◆ **STATED EXERCISE**:
Write out the records below as a numbered list, one line per item, and leave out any blank lines.

* Start DATA ENTRIES *

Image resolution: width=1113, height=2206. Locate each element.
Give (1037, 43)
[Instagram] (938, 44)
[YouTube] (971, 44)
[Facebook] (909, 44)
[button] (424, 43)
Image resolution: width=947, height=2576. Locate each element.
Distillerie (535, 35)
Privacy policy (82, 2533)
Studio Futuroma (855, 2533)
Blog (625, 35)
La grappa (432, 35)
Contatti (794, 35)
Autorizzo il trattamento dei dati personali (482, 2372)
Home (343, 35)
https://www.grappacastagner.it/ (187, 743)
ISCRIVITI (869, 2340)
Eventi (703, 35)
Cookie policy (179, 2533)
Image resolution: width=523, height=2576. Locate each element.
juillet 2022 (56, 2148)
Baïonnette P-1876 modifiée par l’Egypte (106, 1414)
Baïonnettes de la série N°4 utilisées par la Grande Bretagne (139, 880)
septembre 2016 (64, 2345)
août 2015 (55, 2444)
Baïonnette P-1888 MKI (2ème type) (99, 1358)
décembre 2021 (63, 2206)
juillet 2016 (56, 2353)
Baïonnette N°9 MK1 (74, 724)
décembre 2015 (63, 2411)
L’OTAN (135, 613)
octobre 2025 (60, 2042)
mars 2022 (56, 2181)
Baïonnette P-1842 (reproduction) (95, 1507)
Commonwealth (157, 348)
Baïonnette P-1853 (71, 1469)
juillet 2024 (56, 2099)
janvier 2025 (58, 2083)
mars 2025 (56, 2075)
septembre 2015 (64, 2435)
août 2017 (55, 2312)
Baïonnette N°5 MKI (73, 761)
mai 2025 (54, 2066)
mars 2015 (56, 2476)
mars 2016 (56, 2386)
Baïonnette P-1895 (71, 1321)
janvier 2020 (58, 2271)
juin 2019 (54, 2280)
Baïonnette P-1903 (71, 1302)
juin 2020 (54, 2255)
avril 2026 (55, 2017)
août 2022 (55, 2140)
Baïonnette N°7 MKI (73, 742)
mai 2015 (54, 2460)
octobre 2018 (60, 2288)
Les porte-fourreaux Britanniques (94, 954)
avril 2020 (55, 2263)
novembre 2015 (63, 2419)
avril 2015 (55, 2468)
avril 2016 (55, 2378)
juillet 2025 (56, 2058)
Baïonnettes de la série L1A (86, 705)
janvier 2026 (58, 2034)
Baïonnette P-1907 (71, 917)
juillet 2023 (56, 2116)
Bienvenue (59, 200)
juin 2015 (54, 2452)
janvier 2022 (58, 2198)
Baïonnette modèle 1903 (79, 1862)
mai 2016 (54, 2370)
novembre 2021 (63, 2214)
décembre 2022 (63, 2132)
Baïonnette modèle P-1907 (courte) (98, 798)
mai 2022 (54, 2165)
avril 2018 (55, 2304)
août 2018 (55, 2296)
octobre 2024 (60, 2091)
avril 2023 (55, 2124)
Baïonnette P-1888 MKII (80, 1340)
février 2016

* End DATA ENTRIES *

◆ **RESULT OF THIS EXERCISE**:
1. Image resolution: width=1113, height=2206. Locate each element.
2. Give (1037, 43)
3. [Instagram] (938, 44)
4. [YouTube] (971, 44)
5. [Facebook] (909, 44)
6. [button] (424, 43)
7. Image resolution: width=947, height=2576. Locate each element.
8. Distillerie (535, 35)
9. Privacy policy (82, 2533)
10. Studio Futuroma (855, 2533)
11. Blog (625, 35)
12. La grappa (432, 35)
13. Contatti (794, 35)
14. Autorizzo il trattamento dei dati personali (482, 2372)
15. Home (343, 35)
16. https://www.grappacastagner.it/ (187, 743)
17. ISCRIVITI (869, 2340)
18. Eventi (703, 35)
19. Cookie policy (179, 2533)
20. Image resolution: width=523, height=2576. Locate each element.
21. juillet 2022 (56, 2148)
22. Baïonnette P-1876 modifiée par l’Egypte (106, 1414)
23. Baïonnettes de la série N°4 utilisées par la Grande Bretagne (139, 880)
24. septembre 2016 (64, 2345)
25. août 2015 (55, 2444)
26. Baïonnette P-1888 MKI (2ème type) (99, 1358)
27. décembre 2021 (63, 2206)
28. juillet 2016 (56, 2353)
29. Baïonnette N°9 MK1 (74, 724)
30. décembre 2015 (63, 2411)
31. L’OTAN (135, 613)
32. octobre 2025 (60, 2042)
33. mars 2022 (56, 2181)
34. Baïonnette P-1842 (reproduction) (95, 1507)
35. Commonwealth (157, 348)
36. Baïonnette P-1853 (71, 1469)
37. juillet 2024 (56, 2099)
38. janvier 2025 (58, 2083)
39. mars 2025 (56, 2075)
40. septembre 2015 (64, 2435)
41. août 2017 (55, 2312)
42. Baïonnette N°5 MKI (73, 761)
43. mai 2025 (54, 2066)
44. mars 2015 (56, 2476)
45. mars 2016 (56, 2386)
46. Baïonnette P-1895 (71, 1321)
47. janvier 2020 (58, 2271)
48. juin 2019 (54, 2280)
49. Baïonnette P-1903 (71, 1302)
50. juin 2020 (54, 2255)
51. avril 2026 (55, 2017)
52. août 2022 (55, 2140)
53. Baïonnette N°7 MKI (73, 742)
54. mai 2015 (54, 2460)
55. octobre 2018 (60, 2288)
56. Les porte-fourreaux Britanniques (94, 954)
57. avril 2020 (55, 2263)
58. novembre 2015 (63, 2419)
59. avril 2015 (55, 2468)
60. avril 2016 (55, 2378)
61. juillet 2025 (56, 2058)
62. Baïonnettes de la série L1A (86, 705)
63. janvier 2026 (58, 2034)
64. Baïonnette P-1907 (71, 917)
65. juillet 2023 (56, 2116)
66. Bienvenue (59, 200)
67. juin 2015 (54, 2452)
68. janvier 2022 (58, 2198)
69. Baïonnette modèle 1903 (79, 1862)
70. mai 2016 (54, 2370)
71. novembre 2021 (63, 2214)
72. décembre 2022 (63, 2132)
73. Baïonnette modèle P-1907 (courte) (98, 798)
74. mai 2022 (54, 2165)
75. avril 2018 (55, 2304)
76. août 2018 (55, 2296)
77. octobre 2024 (60, 2091)
78. avril 2023 (55, 2124)
79. Baïonnette P-1888 MKII (80, 1340)
80. février 2016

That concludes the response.